MR. PARIS: I don't know if there's a question here or if it's just a comment that I want to make, and I guess I'll flesh it out as I begin to verbalize it. When I raised the issue around retention and then I heard your further response - and I think what I heard was, if something is identified in the workplace you would bring it to the attention of the employer and go at it from there. When I hear that I often think about the recent incidents that happened in Halifax around the fire department, where the firefighters had an issue around racism within the fire department. They were recruited and I've heard similar events around when HRM set out its strategy to recruit more persons of African descent as police officers.

[10:00 a.m.]

When I hear these things, it seems to me that one of the initiatives I recall that I was a huge part of 20 years ago at Dal was an initiative to attract persons with a diverse population - persons with disabilities, females, and all of the groups we talk about that are underemployed or unemployed in Nova Scotia. So when we sat down and we planned this, one of my suggestions was - I don't know if this is even feasible with respect to your organization, but my suggestion was, and still is, if you're going to do that, and if retention has always been a problem and is going to remain a problem, then we also have to address those barriers that are causing those individuals to leave that environment.

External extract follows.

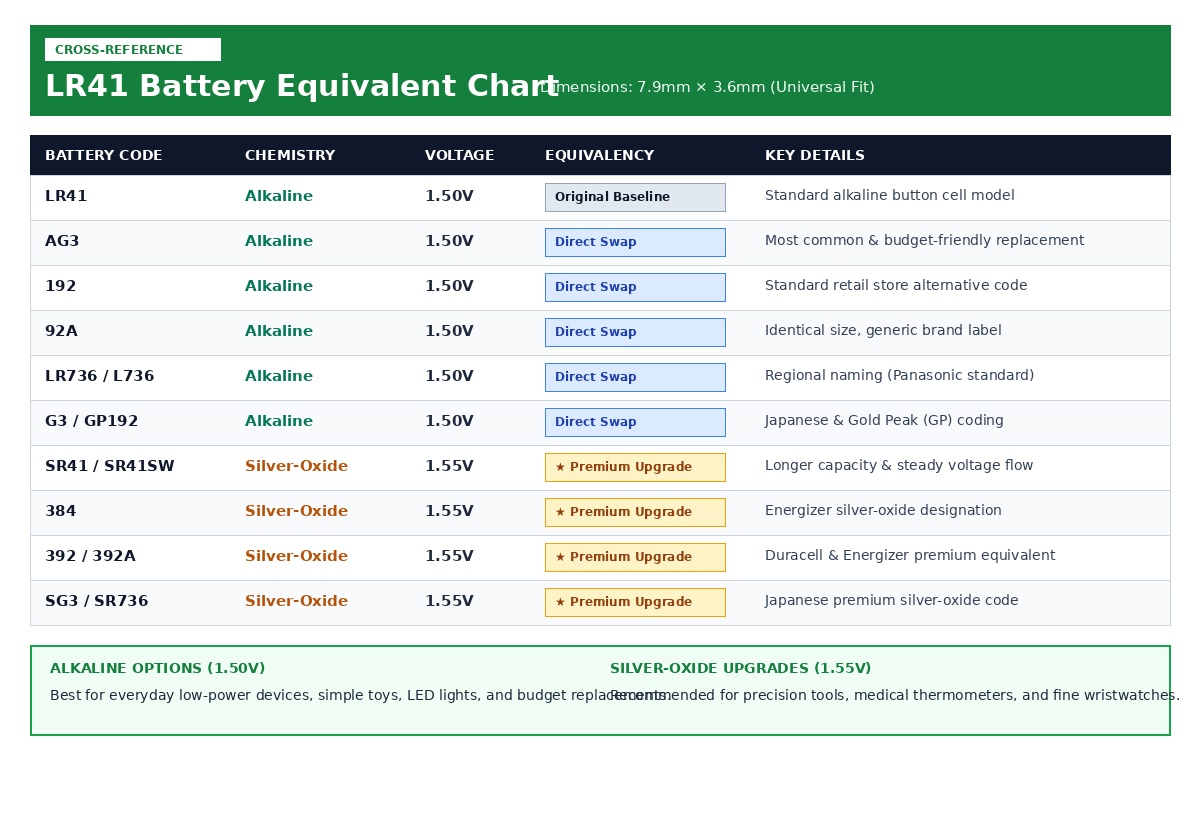
Task: Click the Original Baseline badge for LR41
Action: [x=635, y=197]
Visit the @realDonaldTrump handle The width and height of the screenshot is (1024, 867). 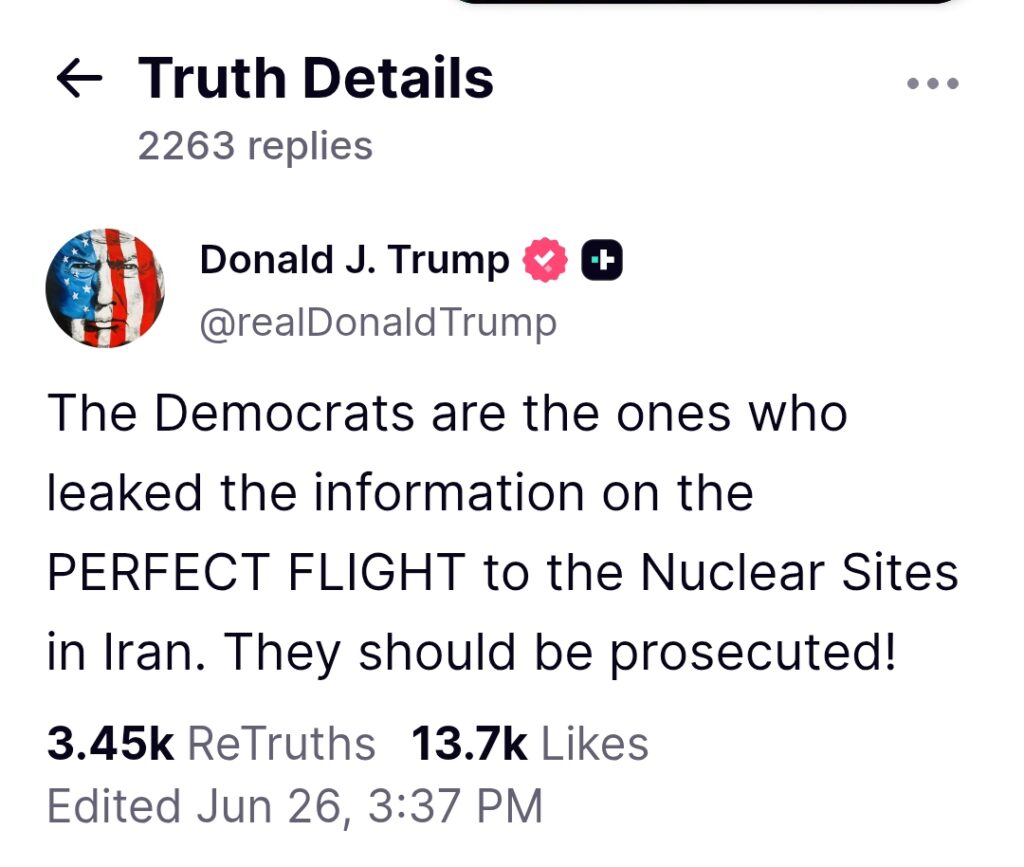(x=378, y=322)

Part of the strategy would be to have an education initiative for the employer up front as opposed to waiting for the problem to arise - have the education, the personal and professional development in the workplace before. If I'm female and I'm going into that work environment, then have something in place before I get there that will educate the population to be aware of some things. I'm a firm believer that not all of the barriers that exist in the world today are intentional. I think some are, but I don't think all of them are, so I think there's a piece of education that's severely missing.

It goes for persons with disabilities. Why, if I'm a wheelchair user and I have to stock a shelf, what prevents the low-lying shelves as opposed to - if you have the space, have the low-lying shelves that I can reach instead of having them 10 shelves high that I can't reach. Just an education process.

MR. GOURLEY: It's a statement that I wouldn't disagree with.

MR. CHAIRMAN: Thank you, Mr. Paris. You were right, there was no question there. It was very well said, though.

[Page 22]

Let me thank Mr. Gourley and Mr. Crawford for attending here this morning and taking time out of your busy day, appreciate it. Again, I think during the conversation that we've had, you did say that you would give us some statistics regarding a question Mr. Paris had. If you could provide them to our clerk and the clerk will provide them to all members of the committee.

MR. GOURLEY: Yes, will do.

MR. CHAIRMAN: Is there any further business to discuss this morning? If not, then the next meeting is scheduled for May 26th. You know that when the House is in session, starting on Thursday, we do not do presentations at this committee. We meet only to make appointments to agencies, boards, and commissions.

MR. PARIS: I do have a question around the next meeting. Nobody in here has a crystal ball, but if I listen to the media, I hear these rumblings about a possible election. If there is an election over the next number of weeks, before the next meeting - since I'm a rookie at this - does that cancel everything?

MR. CHAIRMAN: There are no committee meetings because there are no MLAs.

MR. GORDON HEBB: Once the House is dissolved there are no MLAs, so there are no committees.

MR. PARIS: Thank you.

MR. CHAIRMAN: Sad time, isn't it? (Laughter)

Anyway, thanks very much everyone. The meeting is adjourned.